EXERCISE REQUIREMENTS =
Say how many lines in the records hold the word "with", and give nothing but that number.

______

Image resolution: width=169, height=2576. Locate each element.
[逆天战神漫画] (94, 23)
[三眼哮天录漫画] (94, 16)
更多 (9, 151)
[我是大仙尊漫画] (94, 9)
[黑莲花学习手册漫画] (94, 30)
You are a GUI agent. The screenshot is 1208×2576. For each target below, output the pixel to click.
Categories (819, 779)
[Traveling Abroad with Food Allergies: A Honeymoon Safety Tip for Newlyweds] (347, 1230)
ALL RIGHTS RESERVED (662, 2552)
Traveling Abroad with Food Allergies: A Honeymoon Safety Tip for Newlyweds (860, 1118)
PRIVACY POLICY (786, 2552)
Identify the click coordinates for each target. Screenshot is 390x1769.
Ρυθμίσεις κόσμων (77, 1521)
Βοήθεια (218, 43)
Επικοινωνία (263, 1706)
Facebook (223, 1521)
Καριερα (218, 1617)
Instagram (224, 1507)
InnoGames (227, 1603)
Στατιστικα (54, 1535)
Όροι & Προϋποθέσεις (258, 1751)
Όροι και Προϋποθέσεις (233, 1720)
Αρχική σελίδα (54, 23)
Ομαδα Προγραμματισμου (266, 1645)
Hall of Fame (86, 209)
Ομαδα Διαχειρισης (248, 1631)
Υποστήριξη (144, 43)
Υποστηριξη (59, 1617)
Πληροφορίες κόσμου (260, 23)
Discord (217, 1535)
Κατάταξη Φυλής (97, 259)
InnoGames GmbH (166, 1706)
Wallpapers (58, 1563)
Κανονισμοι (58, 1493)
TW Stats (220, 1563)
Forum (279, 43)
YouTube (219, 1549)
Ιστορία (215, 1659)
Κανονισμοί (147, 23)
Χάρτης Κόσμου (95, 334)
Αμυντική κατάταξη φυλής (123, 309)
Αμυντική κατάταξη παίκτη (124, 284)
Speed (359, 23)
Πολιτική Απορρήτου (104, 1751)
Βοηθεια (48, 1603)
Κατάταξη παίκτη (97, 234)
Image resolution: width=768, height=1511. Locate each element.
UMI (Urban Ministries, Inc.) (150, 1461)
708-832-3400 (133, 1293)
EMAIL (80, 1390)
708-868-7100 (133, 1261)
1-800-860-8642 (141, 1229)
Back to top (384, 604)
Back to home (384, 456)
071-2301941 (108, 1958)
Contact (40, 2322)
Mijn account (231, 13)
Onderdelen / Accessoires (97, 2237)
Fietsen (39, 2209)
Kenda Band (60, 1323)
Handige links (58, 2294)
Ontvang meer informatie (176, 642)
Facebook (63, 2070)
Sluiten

______

REPLY TO THE EXERCISE =
2